** start Excerpt **
A recent in-store experiment has also provided insight into how retailers can increase sales by several hundred percent for a brand on display. The sales potential offered by displays (under the assumption that the display has a sales-inducing design) is common knowledge in the retail industry, but very little academic work has elaborated on aspects of improving the displays’ attention-capturing abilities. Nordfält (2011) observed more than 13,500 customers approaching special displays and found, for instance through design manipulation, that a retailer can increase the sales by as much as 977% by changing from one display design to a design much more effective in directing consumers’ observational behavior. Thus, an in-store consumer behavior analysis helps retailers improve the effectiveness of various displays just by observing and analyzing consumers’ reactions to different displays’ design.
Since in-store experiments are rather costly and time-consuming, some researchers find it more beneficial to use readily available store-level data in their behavioral analyses (which enables ease of analysis). The study by Bezawada et al. (2009) represents an example. They used store-level data from a major retail chain to study the effects of aisle and display placements on cross-category brand sales, while controlling for the effects of marketing-mix activities. They were able to do so since their data (collected from 160 stores) dispelled variations in both aisle and display placements from store to store (spatial distance data). In this study, aisle placements were measured by distance between aisle locations of the two studied categories in the store, while display placement was represented by the distance of a brand’s display from the aisles containing the product categories. Since the retail chain provided detailed information on aisle and display placements for the two chosen product categories in each store, as well as the appropriate store-level scanner data, their research objective could be fulfilled by using a combination of store-level spatial distance data and store-level scanner data.
Nevertheless, although a combination of spatial data and scanner data fulfilled the data needed for this particular study, such data are not optimal for all studies concentrating on understanding in-store consumer behavior or testing the effect of various in-store stimuli on the buying behavior of individual shoppers. The research objective will determine what type of data, and hence data collection strategies, are most appropriate in each study.
** end Excerpt **
** start Data excerpt **
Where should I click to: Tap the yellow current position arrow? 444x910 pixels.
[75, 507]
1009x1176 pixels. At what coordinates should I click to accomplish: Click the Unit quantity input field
** end Data excerpt **
◆ What is asked
Print the passage of the excerpt on in-store consumer behavior research between "Nevertheless, although a" and "in each study.", inclusive. The data shown here were taken from a separate source.

◆ Task answer
Nevertheless, although a combination of spatial data and scanner data fulfilled the data needed for this particular study, such data are not optimal for all studies concentrating on understanding in-store consumer behavior or testing the effect of various in-store stimuli on the buying behavior of individual shoppers. The research objective will determine what type of data, and hence data collection strategies, are most appropriate in each study.